La tenaza es formidable, y me temo que ya no va a ser posible contrarrestarla, al menos pacíficamente. Lo único que puedo hacer, a ese respecto, es prepararme para que, cuando estalle el pandemónium, no me pille en medio. De hecho, si pudiera, ya me habría marchado. La dictadura que se está gestando aquí empieza a ser ya más insoportable que el franquismo.
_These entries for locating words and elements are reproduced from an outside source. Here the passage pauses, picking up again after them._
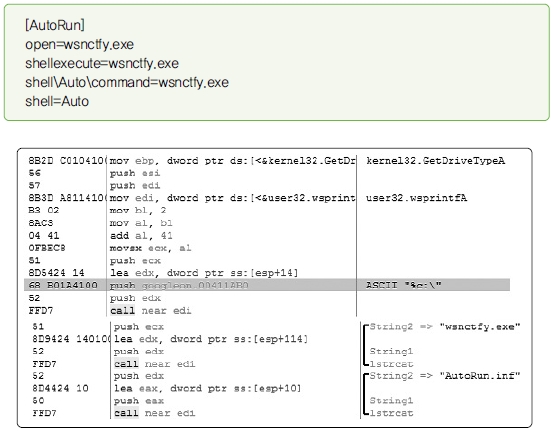
Task: Select the mov bl, 2 instruction
Action: click(138, 211)
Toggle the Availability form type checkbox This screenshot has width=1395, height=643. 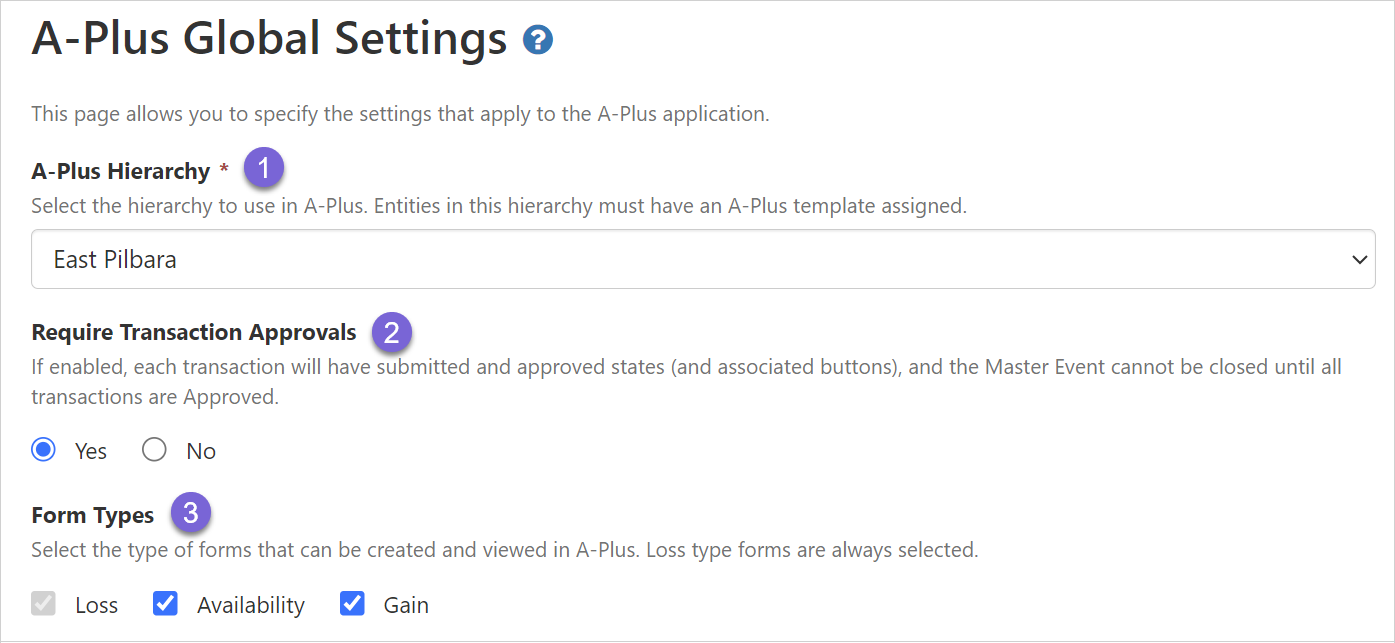pyautogui.click(x=165, y=604)
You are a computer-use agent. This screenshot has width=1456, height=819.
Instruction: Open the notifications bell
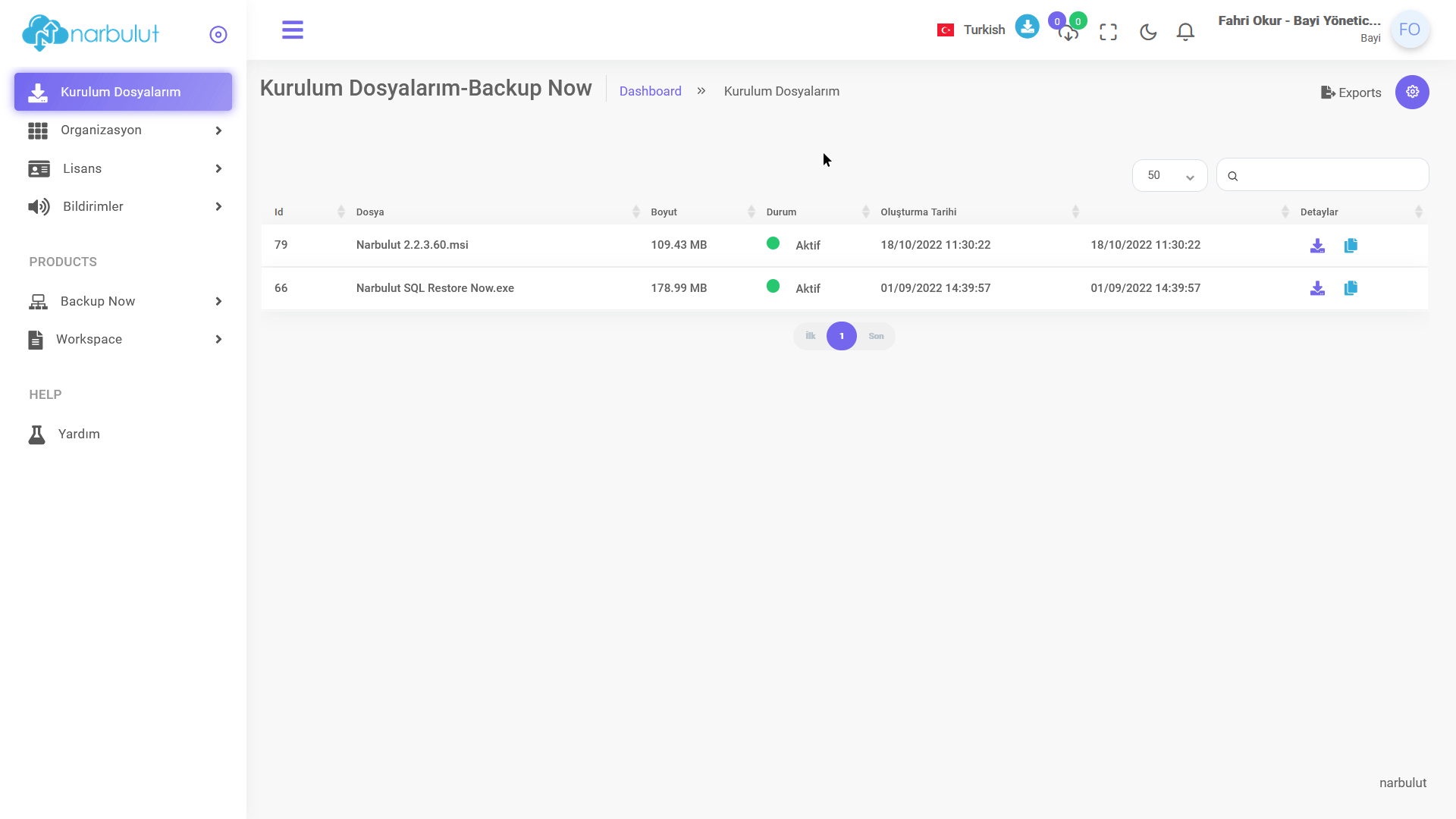click(x=1185, y=32)
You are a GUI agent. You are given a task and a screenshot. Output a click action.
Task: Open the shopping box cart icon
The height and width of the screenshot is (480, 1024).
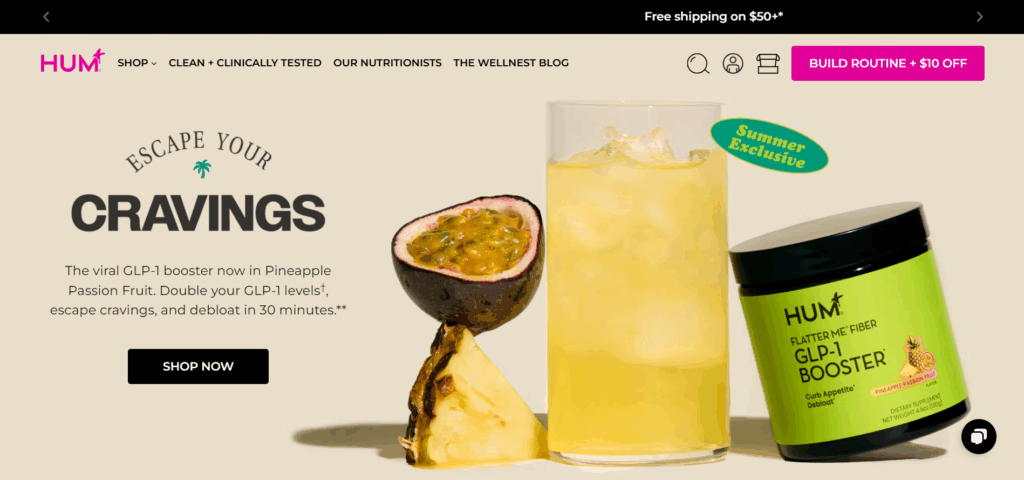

Pero la idea de que G. continúe obnubilado por la propaganda de unos canallas me torturará hasta el fin de mis días. No sólo por él. Estoy seguro de que hay muchos más como él, buenas personas que viven engañados por una visión del mundo totalitaria y tendenciosa y, lo que es peor, que podrían terminar siendo víctimas de su propia ingenuidad. Recuerdo a menudo a una amiga de simpatías izquierdistas que vivía en Caracas. Era compañera de trabajo, y solíamos encontrarnos cada dos o tres años en algún lugar del Caribe para alguna conferencia internacional. Con el paso del tiempo fui viendo su evolución. Al principio veía con buenos ojos la presidencia de Hugo Chávez. Años después, se mostraba crítica con él, aunque siempre desde posiciones de izquierda. En nuestros últimos encuentros estaba ya aterrorizada, y ni siquiera me permitió que viajara a Caracas para pasar unos días con ella y con su familia. Ahora, hace ya un par de años que no sé nada de ella.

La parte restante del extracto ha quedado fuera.